▶ **Goal**
In the rows starting at the line that contains "Click the CPUs hardware icon" and ending at the line that contains "Click subtask icon", change "sidebar" to "side panel" and leave everything else as it is. Give back only those lines.

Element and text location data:
-- start --

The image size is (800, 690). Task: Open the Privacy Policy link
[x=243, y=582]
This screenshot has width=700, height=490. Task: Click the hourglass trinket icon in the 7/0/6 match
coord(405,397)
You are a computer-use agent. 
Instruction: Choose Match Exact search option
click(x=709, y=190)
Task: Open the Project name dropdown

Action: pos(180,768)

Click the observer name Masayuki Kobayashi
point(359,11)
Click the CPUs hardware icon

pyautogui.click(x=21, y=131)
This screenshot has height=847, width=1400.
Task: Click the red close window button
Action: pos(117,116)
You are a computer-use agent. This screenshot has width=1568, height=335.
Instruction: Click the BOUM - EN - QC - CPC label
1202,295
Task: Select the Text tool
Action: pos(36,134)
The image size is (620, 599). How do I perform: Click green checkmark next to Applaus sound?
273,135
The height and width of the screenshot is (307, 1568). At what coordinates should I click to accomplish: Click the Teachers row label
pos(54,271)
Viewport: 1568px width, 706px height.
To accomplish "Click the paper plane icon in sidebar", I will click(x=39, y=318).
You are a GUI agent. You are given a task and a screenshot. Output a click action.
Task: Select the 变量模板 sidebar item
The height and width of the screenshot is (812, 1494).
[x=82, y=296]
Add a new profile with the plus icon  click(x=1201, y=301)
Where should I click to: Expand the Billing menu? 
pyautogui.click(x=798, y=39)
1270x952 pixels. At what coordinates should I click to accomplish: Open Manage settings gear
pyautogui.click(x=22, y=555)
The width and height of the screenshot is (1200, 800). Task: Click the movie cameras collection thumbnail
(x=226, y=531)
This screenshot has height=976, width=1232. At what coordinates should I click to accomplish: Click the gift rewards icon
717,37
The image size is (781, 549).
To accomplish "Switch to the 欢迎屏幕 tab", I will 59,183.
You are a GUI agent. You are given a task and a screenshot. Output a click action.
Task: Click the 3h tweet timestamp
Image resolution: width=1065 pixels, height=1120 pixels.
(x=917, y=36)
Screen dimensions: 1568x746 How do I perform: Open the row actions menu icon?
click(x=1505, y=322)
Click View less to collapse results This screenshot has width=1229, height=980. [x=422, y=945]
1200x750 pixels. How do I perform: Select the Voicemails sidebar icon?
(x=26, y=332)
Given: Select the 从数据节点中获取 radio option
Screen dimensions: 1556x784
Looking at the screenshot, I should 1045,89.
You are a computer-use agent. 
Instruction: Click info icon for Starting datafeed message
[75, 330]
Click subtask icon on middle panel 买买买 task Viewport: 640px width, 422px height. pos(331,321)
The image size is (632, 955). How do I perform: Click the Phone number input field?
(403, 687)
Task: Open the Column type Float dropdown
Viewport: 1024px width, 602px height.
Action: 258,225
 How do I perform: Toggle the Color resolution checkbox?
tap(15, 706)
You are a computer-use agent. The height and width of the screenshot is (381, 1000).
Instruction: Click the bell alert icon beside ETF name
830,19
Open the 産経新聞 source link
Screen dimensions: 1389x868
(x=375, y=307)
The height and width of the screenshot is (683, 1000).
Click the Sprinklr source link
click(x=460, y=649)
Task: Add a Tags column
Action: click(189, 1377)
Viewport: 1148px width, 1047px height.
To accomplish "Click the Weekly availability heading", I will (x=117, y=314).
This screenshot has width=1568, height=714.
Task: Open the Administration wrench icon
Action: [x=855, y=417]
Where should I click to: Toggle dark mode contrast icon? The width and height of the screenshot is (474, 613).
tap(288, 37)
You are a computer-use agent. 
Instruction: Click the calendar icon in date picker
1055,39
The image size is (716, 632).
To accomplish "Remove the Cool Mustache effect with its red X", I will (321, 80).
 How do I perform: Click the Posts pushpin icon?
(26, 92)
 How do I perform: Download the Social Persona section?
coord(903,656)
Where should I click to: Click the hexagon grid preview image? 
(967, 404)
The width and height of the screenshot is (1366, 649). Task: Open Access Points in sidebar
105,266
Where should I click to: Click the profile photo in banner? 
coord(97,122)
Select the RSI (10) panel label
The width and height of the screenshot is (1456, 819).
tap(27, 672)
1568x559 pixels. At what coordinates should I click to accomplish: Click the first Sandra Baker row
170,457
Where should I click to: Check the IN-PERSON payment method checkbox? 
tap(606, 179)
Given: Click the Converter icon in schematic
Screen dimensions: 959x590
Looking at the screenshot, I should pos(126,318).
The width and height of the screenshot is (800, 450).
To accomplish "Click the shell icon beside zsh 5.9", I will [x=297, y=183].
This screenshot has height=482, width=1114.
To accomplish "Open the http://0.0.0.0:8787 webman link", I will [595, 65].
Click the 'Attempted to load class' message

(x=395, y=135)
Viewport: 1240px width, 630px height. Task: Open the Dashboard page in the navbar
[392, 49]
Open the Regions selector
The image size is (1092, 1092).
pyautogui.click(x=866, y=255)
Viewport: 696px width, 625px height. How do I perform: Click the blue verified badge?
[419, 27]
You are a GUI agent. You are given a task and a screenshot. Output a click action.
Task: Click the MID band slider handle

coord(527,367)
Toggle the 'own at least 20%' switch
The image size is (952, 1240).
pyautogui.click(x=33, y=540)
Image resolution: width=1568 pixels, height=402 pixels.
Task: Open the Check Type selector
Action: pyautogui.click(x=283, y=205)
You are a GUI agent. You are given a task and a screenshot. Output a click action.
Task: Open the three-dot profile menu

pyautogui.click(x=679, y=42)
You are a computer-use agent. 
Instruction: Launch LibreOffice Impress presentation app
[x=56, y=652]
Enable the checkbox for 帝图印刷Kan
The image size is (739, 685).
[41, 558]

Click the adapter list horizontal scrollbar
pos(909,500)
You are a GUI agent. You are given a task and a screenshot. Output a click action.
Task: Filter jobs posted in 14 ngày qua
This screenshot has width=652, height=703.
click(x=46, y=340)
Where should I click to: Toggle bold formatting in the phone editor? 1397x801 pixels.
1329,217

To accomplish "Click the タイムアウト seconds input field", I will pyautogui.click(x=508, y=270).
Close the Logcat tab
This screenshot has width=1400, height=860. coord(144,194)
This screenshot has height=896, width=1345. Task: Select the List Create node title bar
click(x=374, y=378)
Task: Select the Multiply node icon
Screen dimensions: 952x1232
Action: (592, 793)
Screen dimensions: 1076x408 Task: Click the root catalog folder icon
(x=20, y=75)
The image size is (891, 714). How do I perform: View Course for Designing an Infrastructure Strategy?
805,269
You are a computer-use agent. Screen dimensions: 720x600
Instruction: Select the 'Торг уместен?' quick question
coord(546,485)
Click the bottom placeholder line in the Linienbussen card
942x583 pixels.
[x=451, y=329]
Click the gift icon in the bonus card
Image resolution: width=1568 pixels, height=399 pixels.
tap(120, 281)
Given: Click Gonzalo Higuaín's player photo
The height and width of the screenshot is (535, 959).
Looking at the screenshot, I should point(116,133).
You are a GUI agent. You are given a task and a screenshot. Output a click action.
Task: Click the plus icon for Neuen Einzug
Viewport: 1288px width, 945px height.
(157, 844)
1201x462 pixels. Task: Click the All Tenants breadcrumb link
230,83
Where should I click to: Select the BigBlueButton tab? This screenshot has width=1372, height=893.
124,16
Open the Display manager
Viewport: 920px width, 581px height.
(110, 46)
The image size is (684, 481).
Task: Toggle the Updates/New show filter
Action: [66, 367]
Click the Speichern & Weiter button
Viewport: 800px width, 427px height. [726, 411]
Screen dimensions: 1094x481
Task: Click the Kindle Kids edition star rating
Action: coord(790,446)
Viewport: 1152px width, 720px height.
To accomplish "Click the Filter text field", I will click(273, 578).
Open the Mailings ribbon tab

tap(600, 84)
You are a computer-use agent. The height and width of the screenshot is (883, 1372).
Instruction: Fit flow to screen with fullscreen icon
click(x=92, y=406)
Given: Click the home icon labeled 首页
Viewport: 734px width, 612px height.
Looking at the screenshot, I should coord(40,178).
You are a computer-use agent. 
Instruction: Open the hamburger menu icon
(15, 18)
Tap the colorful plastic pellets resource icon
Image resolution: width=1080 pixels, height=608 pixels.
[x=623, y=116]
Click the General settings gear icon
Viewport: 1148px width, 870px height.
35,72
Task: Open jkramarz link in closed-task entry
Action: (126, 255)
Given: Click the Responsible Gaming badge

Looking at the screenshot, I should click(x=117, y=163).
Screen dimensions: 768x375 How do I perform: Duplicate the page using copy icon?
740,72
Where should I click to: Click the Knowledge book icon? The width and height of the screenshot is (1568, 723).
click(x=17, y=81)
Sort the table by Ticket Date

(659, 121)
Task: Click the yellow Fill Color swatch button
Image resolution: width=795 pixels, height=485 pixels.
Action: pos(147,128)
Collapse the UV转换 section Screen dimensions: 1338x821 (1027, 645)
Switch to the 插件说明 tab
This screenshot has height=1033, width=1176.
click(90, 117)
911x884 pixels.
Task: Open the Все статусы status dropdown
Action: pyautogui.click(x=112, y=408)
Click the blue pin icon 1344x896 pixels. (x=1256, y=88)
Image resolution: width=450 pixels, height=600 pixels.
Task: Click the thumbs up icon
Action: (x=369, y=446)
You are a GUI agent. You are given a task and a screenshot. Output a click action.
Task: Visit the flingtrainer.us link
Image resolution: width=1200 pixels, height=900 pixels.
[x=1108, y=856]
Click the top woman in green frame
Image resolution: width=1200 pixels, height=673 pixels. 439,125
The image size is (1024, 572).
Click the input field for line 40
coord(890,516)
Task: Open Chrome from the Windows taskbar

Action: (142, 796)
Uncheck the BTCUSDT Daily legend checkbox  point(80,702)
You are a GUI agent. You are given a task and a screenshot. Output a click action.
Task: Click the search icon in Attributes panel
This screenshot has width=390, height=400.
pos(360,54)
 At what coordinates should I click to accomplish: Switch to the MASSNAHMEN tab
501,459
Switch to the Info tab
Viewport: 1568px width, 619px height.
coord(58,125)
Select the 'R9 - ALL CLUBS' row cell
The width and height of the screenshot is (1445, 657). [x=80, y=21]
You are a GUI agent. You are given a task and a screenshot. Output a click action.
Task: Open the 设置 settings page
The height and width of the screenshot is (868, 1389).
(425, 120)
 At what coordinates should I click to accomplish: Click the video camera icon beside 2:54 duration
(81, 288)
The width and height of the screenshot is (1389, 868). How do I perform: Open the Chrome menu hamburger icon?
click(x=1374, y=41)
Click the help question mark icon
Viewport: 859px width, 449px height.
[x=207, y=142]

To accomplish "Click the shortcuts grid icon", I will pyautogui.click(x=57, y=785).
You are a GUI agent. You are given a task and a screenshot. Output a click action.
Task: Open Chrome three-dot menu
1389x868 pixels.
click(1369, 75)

-- end --

▶ **Full response**
Click the CPUs hardware icon

pyautogui.click(x=21, y=131)
This screenshot has height=847, width=1400.
Task: Click the red close window button
Action: pos(117,116)
You are a computer-use agent. This screenshot has width=1568, height=335.
Instruction: Click the BOUM - EN - QC - CPC label
1202,295
Task: Select the Text tool
Action: pos(36,134)
The image size is (620, 599). How do I perform: Click green checkmark next to Applaus sound?
273,135
The height and width of the screenshot is (307, 1568). At what coordinates should I click to accomplish: Click the Teachers row label
pos(54,271)
Viewport: 1568px width, 706px height.
To accomplish "Click the paper plane icon in side panel", I will click(x=39, y=318).
You are a GUI agent. You are given a task and a screenshot. Output a click action.
Task: Select the 变量模板 side panel item
The height and width of the screenshot is (812, 1494).
[x=82, y=296]
Add a new profile with the plus icon  click(x=1201, y=301)
Where should I click to: Expand the Billing menu? 
pyautogui.click(x=798, y=39)
1270x952 pixels. At what coordinates should I click to accomplish: Open Manage settings gear
pyautogui.click(x=22, y=555)
The width and height of the screenshot is (1200, 800). Task: Click the movie cameras collection thumbnail
(x=226, y=531)
This screenshot has height=976, width=1232. At what coordinates should I click to accomplish: Click the gift rewards icon
717,37
The image size is (781, 549).
To accomplish "Switch to the 欢迎屏幕 tab", I will 59,183.
You are a GUI agent. You are given a task and a screenshot. Output a click action.
Task: Click the 3h tweet timestamp
Image resolution: width=1065 pixels, height=1120 pixels.
(x=917, y=36)
Screen dimensions: 1568x746 How do I perform: Open the row actions menu icon?
click(x=1505, y=322)
Click View less to collapse results This screenshot has width=1229, height=980. [x=422, y=945]
1200x750 pixels. How do I perform: Select the Voicemails side panel icon?
(x=26, y=332)
Given: Select the 从数据节点中获取 radio option
Screen dimensions: 1556x784
Looking at the screenshot, I should 1045,89.
You are a computer-use agent. 
Instruction: Click info icon for Starting datafeed message
[75, 330]
Click subtask icon on middle panel 买买买 task Viewport: 640px width, 422px height. pos(331,321)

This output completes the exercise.